Our results show that feature selection has degradative effects on classification performance when compared to using the full feature set. The performance of the model steadily increases as feature set size increases, although this increase is no longer significant above 900 features when using word frequency. Ensemble techniques, without feature selection, had no significant effect on classification performance for spam detection. However, using Select-Boost, a combination of feature selection and boosting, significantly increased classification performance. Select-Boost significantly outperformed the base MNB classifier, Boosting, Bagging, Select-Bagging, RF100, and RF250. Select-Boost provides a higher AUC value than all other learners; however, the difference between Select-Boost and RF500 was not significant.
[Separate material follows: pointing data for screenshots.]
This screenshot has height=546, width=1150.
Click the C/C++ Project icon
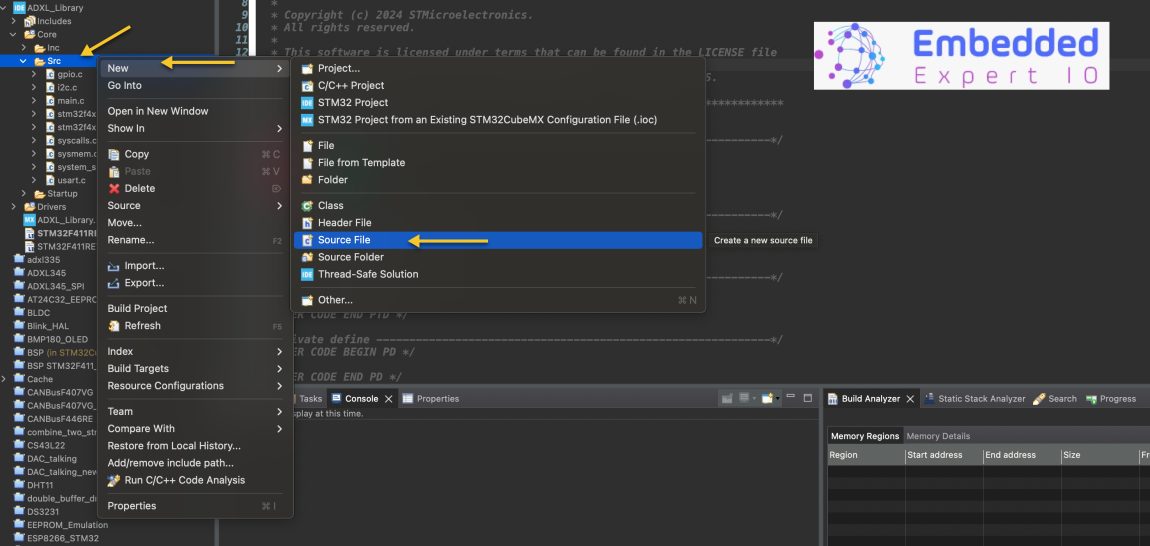(308, 86)
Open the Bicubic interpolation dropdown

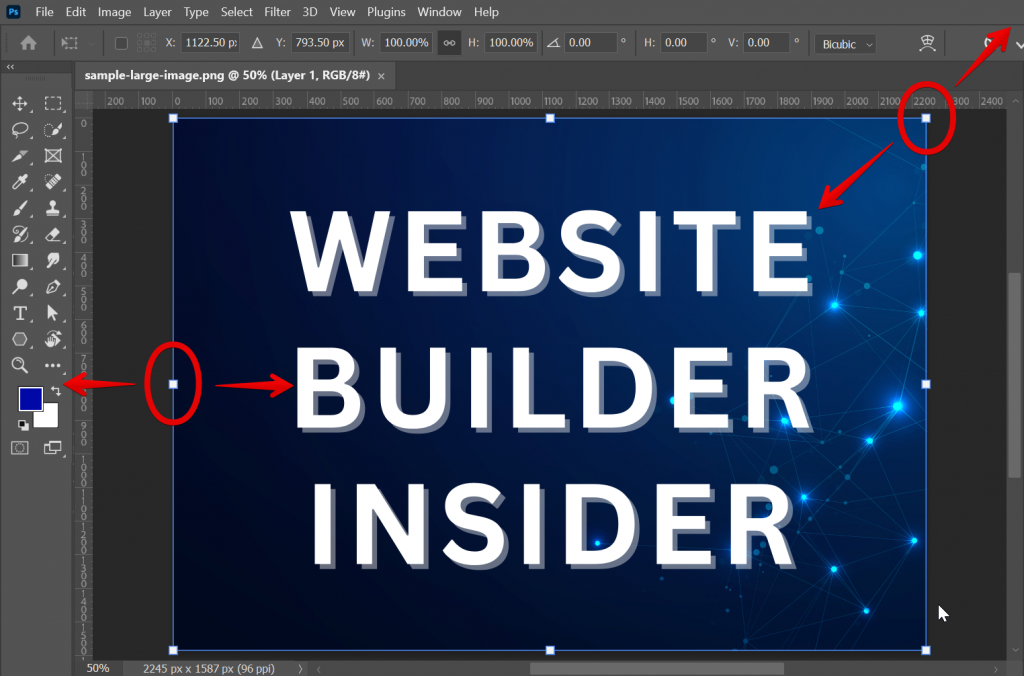pyautogui.click(x=845, y=43)
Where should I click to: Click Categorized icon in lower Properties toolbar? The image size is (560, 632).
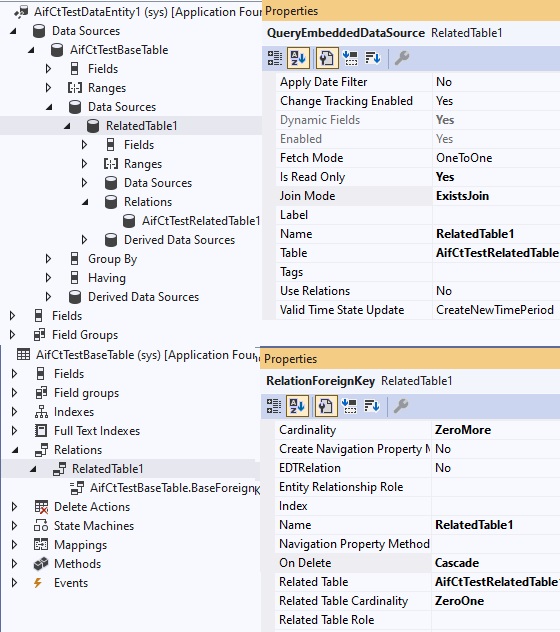coord(274,406)
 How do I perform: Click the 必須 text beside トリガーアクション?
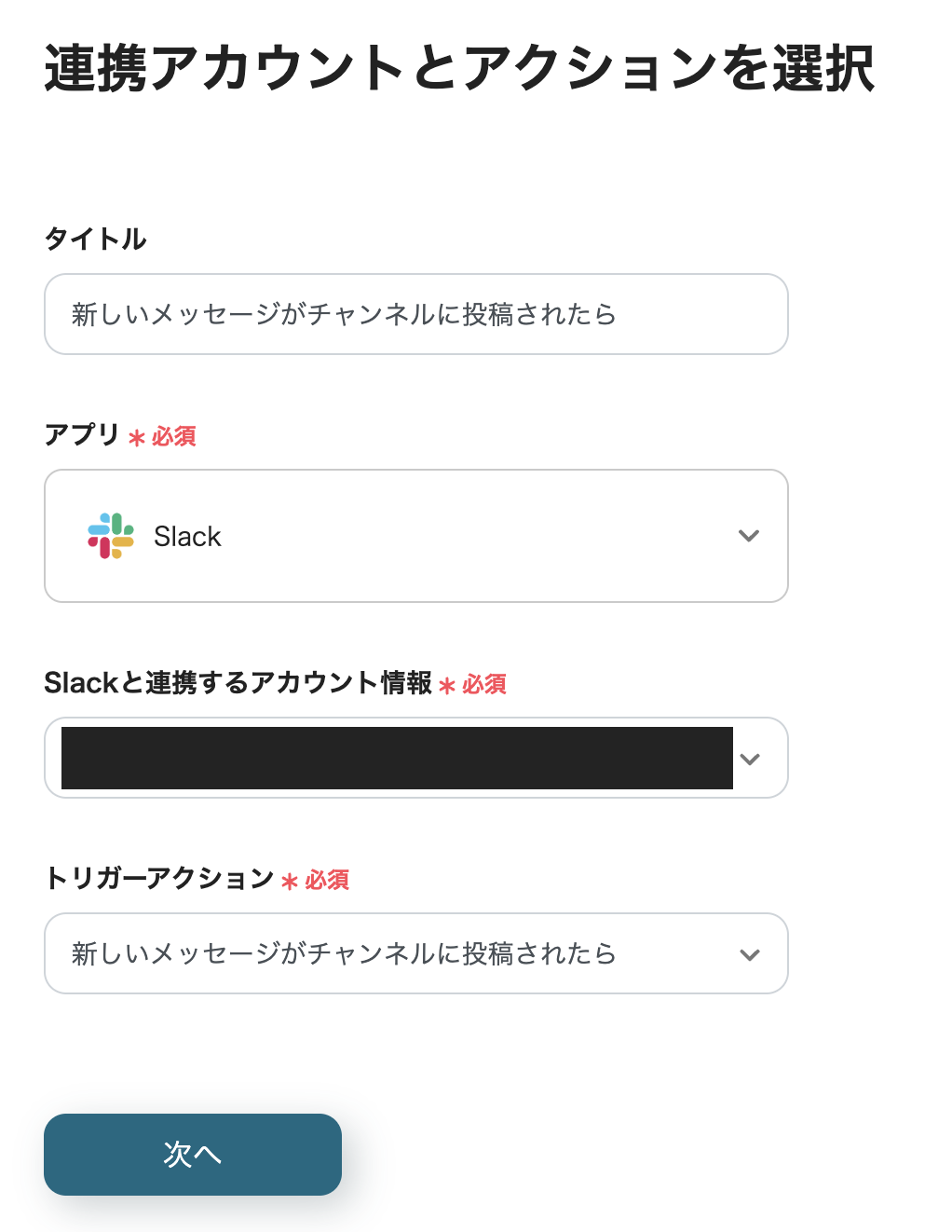click(327, 880)
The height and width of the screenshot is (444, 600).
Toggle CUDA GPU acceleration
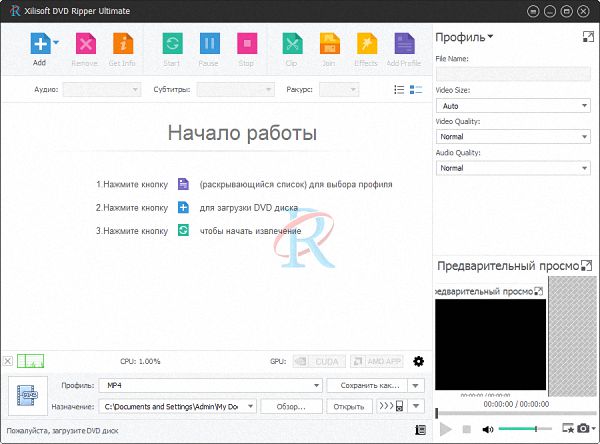[318, 361]
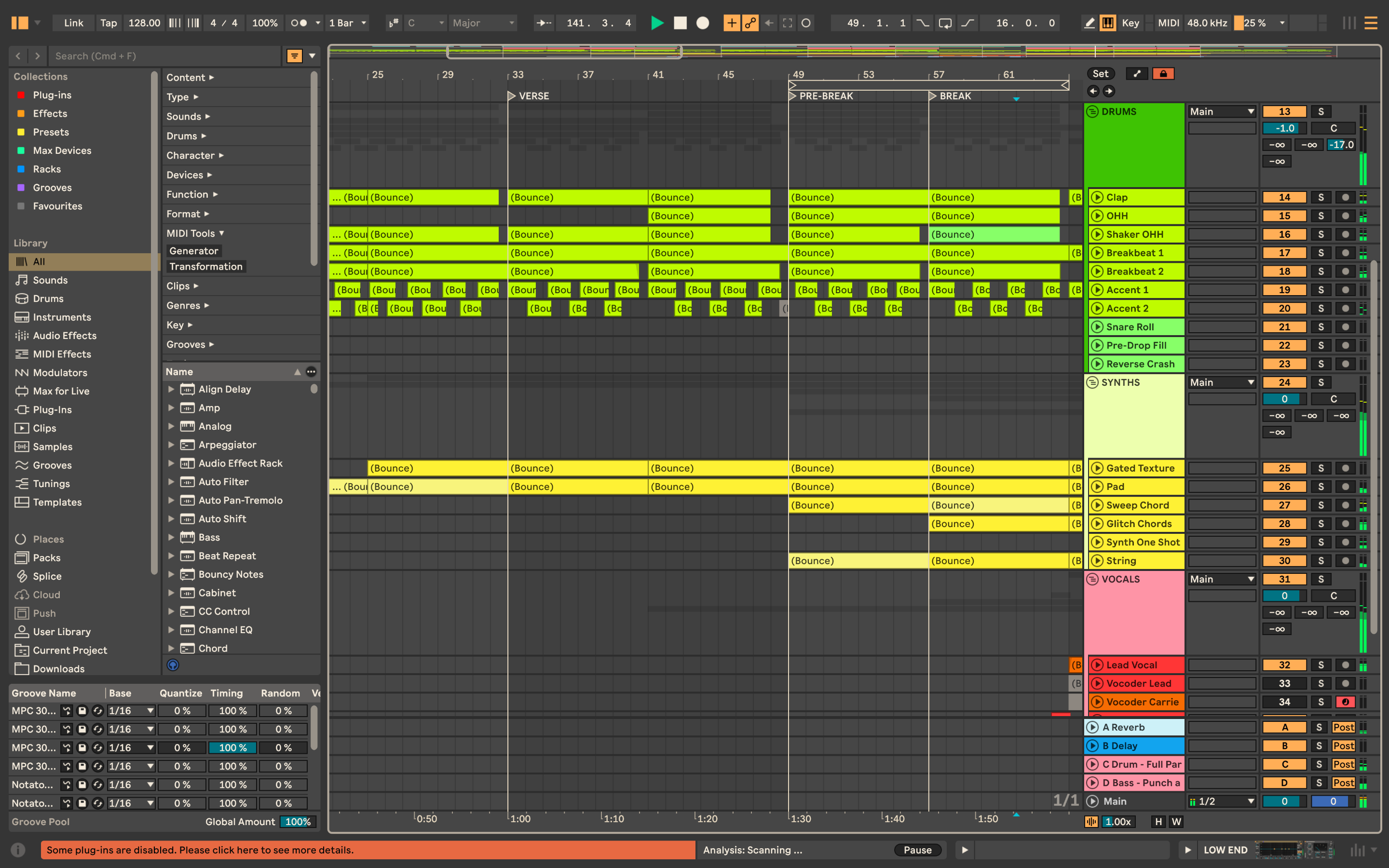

We recommend the use of Select-Boost over Select-Bagging. The re-weighting step in Select-Boost is crucial in generating an optimized, reduced feature set, allowing for significantly better performance, since each iteration selects a new subset of features that aid in the correct classification of previously misclassified instances. Select-Boost should be chosen over RF500 as it results in a higher AUC, although not significantly different, and is faster. We found using the combination of Select-Boost, multinomial naïve Bayes, Chi-squared and a subset size of 400 has the highest AUC when detecting spam reviews, although Chi-Squared and Signal-to-Noise may be interchanged. There is no significant difference in performance between feature subset sizes when using feature selection within Select-Boost, thus, while the highest AUC is observed when selecting 400 features, computational resources can be preserved by using a smaller number of features without significantly degrading classification performance.

Future work may involve testing this process on other data sets to see if results generalize. Additionally, work should be conducted to establish what types of features are the most beneficial, since we only employed text-based features.